### Tasks to complete
a. In the school evaluation excerpt, what was observed as very good practice at the start of a lesson?
b. Turn the paragraph of the school evaluation excerpt that begins "A range of appropriate teaching methodologies" into a short bulleted list that keeps its main facts.

### Source text
Subject departments have developed subject plans that set out policies and practices in relation to the organisation, provision, planning, teaching and learning, and assessment of the subjects. They have also drawn up long-term schemes of work that outline topics to be covered in each year. The more detailed shorter-term plans that have been drawn up should be further developed so that among other things they include reference to expected learning outcomes and a section for comments on students’ and classes’ progress in attaining the learning outcomes. Students’ homework and class work should be monitored so as to identify both the strengths of classes and the areas in which development is required.

 

4.2          Learning and teaching

 

Good quality, effective teaching and learning were observed over the course of the evaluation. Short-term planning for lessons that included the prior preparation of materials for lessons was good. Lessons were structured to ensure continuity and progression through the syllabuses. The content of lessons was appropriate and most were focused on achieving a particular learning outcome. Very good practice was observed when the intended outcome was shared with learners at the outset of a lesson. This helped students connect new learning with previous work and also invited them to share responsibility for the lesson.

 

A range of appropriate teaching methodologies to support students’ learning was used during lessons observed. Teacher-led approaches were seen to be less effective. Best practice was observed where opportunities were included for students to actively engage in the learning process. The good use of a wide variety of teaching resources was observed. Teachers’ instructions and explanations were precise and accurate. Effective questioning strategies that stimulated students’ interest and that structured the learning activity were used in most of the lessons observed.

### Material
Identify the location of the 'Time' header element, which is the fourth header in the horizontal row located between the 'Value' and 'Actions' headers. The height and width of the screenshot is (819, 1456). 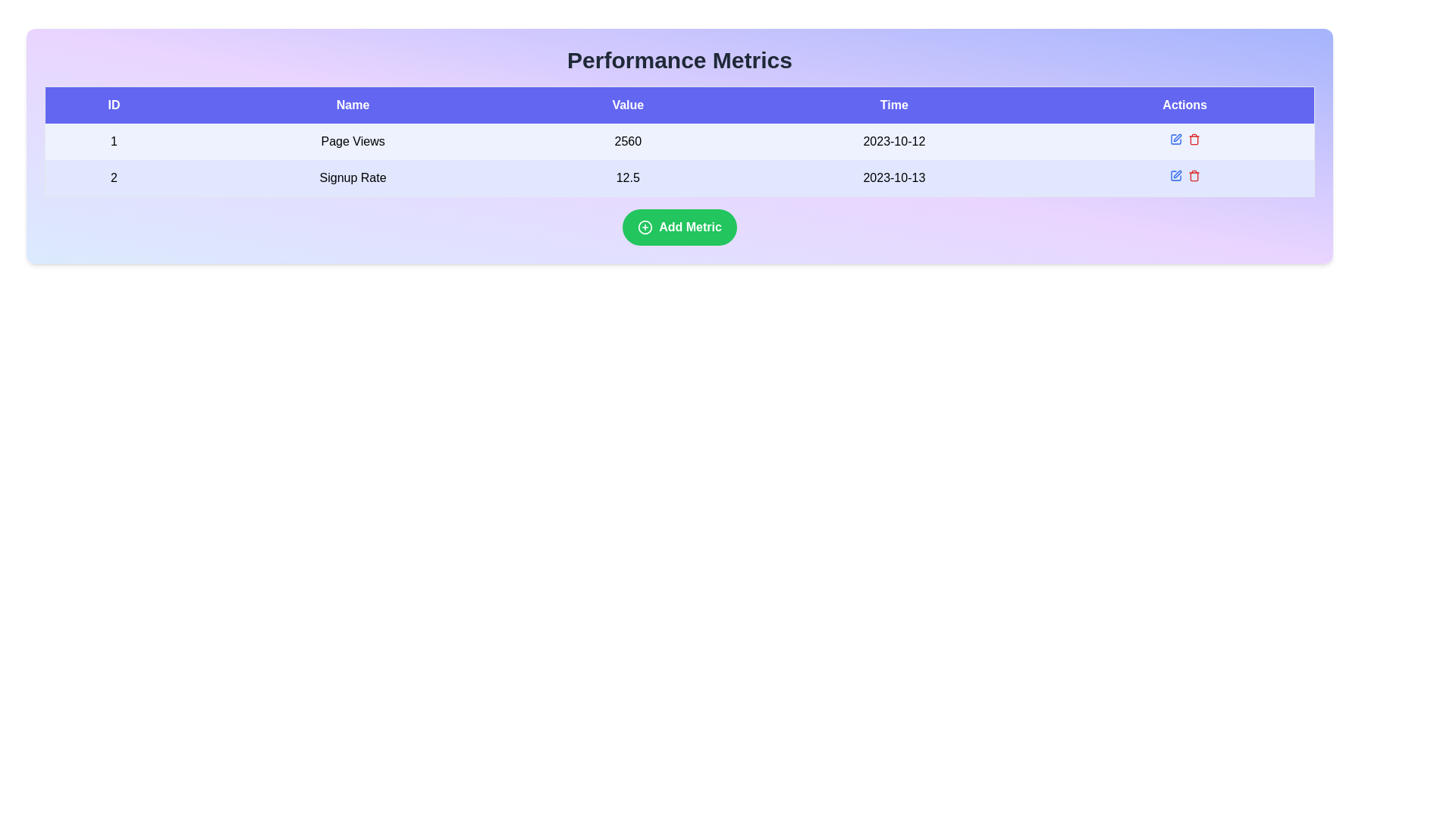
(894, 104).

---

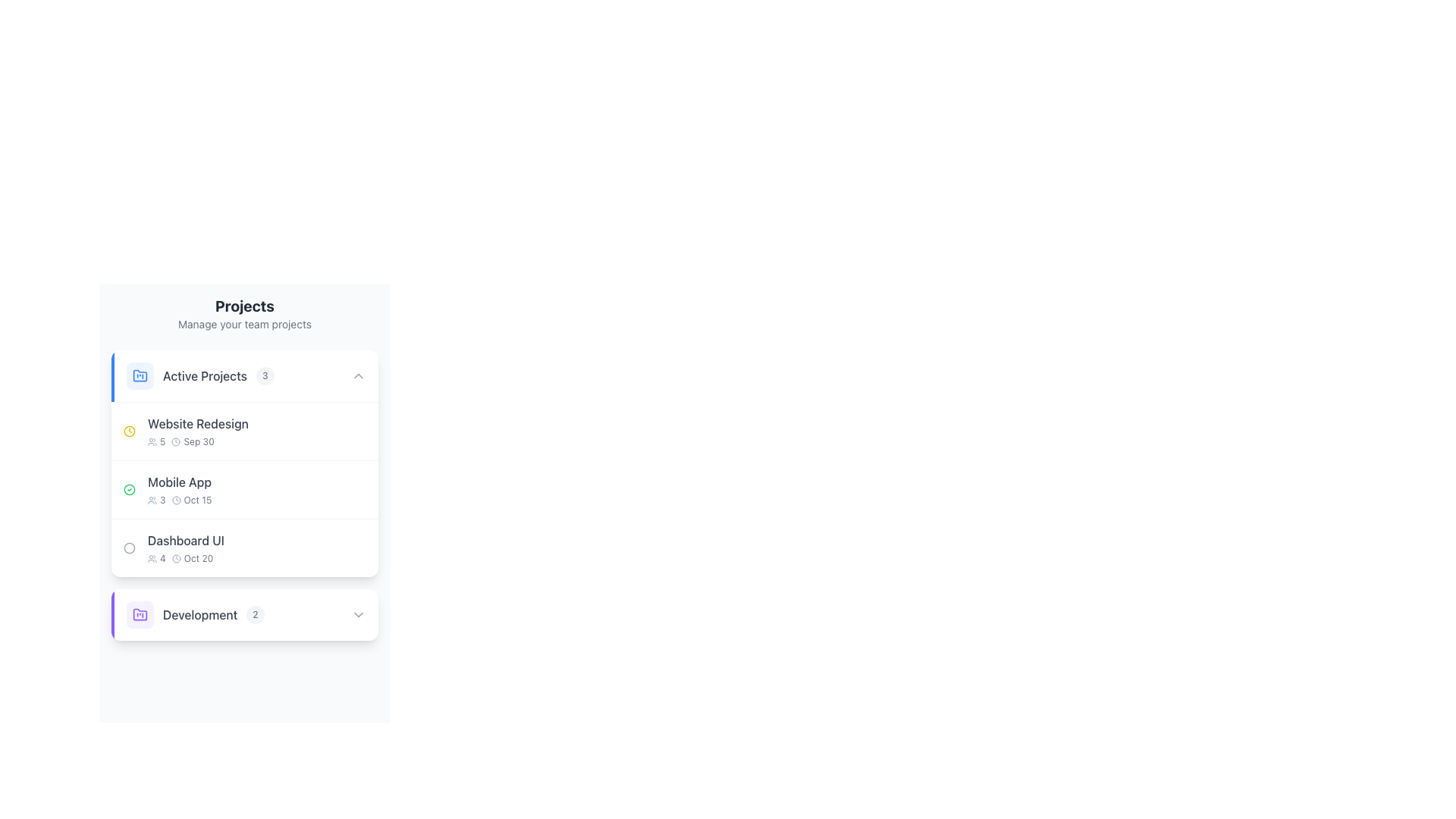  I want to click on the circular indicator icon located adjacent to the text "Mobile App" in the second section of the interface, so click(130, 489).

### Solutions below
a. The intended outcome was shared with learners at the outset of the lesson.

b.
- A range of appropriate teaching methods supported students' learning.
- Teacher-led approaches were less effective.
- Best practice gave students opportunities to engage actively in learning.
- A wide variety of teaching resources was used well.
- Teachers' instructions and explanations were precise and accurate.
- In most lessons, effective questioning stimulated students' interest and structured the learning activity.